• [WORK TO COMPLETE]
Please transcribe the listing below in full and word for word, without its pictures.

• [STUDY MATERIAL]
[Start of section]

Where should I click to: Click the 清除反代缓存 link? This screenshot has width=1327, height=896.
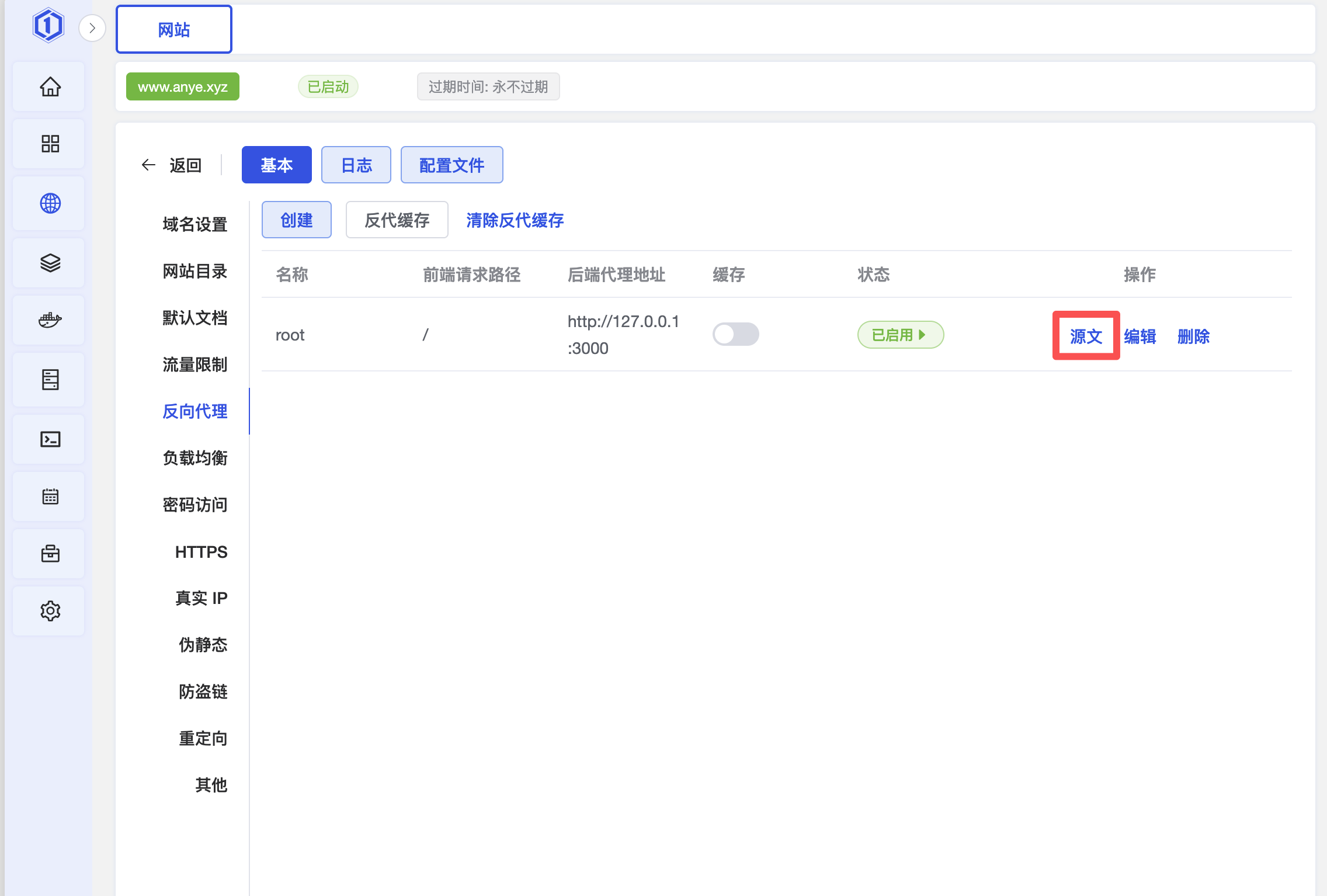[515, 220]
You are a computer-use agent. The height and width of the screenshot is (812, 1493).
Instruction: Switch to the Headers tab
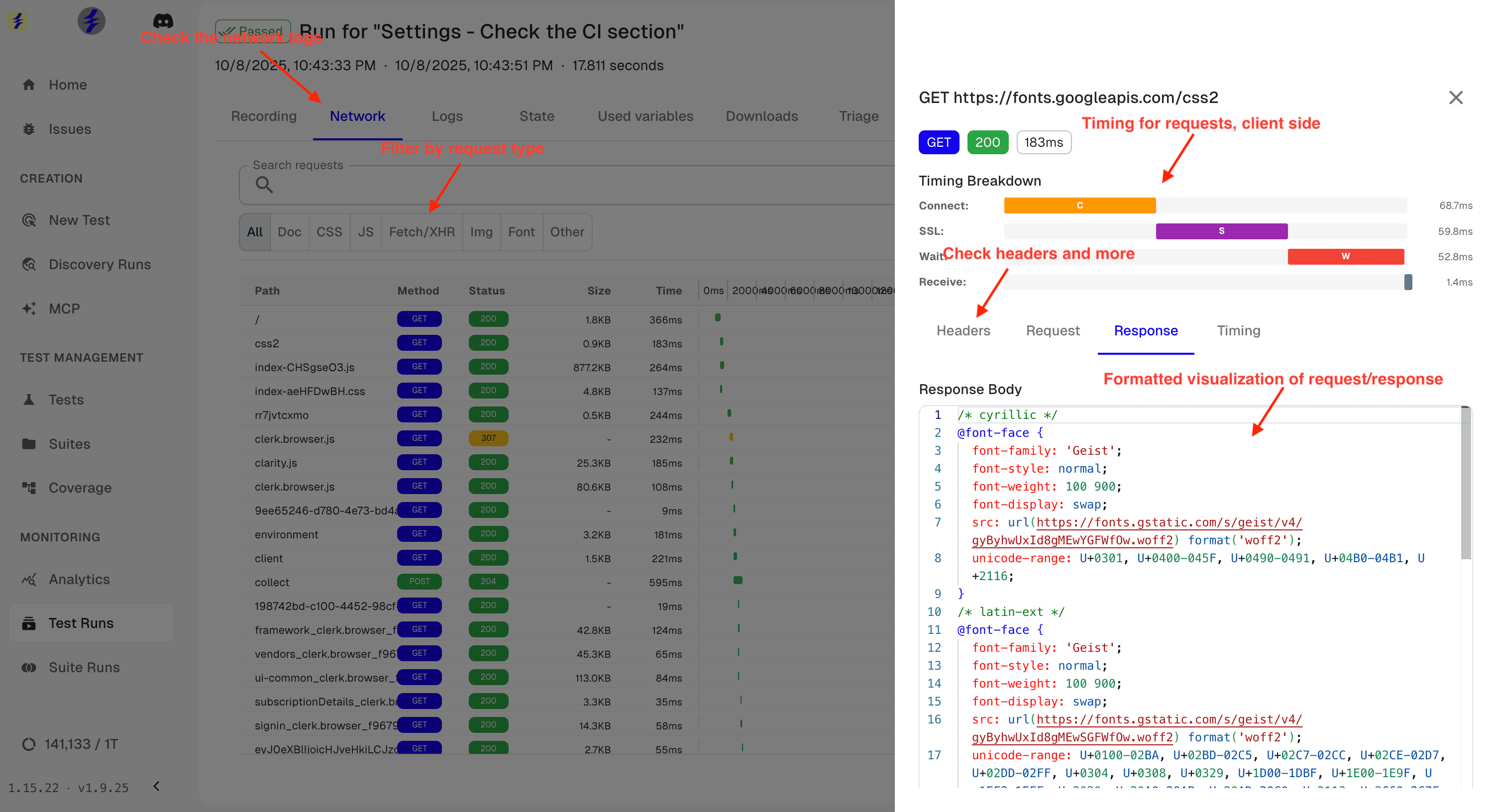click(x=962, y=330)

[End of section]

• [RESULT FOR THIS EXERCISE]
Where should I click to: Click the 清除反代缓存 link? This screenshot has width=1327, height=896.
[515, 220]
You are a computer-use agent. The height and width of the screenshot is (812, 1493).
Instruction: Switch to the Headers tab
click(x=962, y=330)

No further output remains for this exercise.